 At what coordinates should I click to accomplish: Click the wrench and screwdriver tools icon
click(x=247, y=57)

----

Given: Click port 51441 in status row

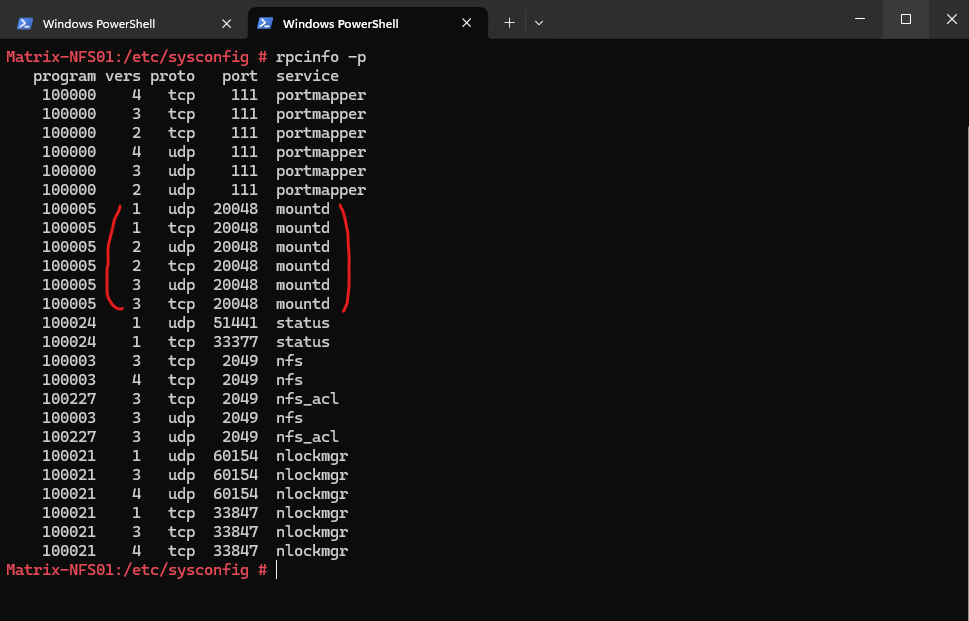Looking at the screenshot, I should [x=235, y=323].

----

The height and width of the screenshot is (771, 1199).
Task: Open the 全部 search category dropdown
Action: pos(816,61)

----

Directions for this task: Rewrite the lines from the line containing "At what coordinates" up to and including the line containing "click(x=247, y=57)", replacing "wrench and screwdriver" with "hammer and screwdriver" and leaving everything else unchanged.

Result of this task:
 At what coordinates should I click to accomplish: Click the hammer and screwdriver tools icon
click(x=247, y=57)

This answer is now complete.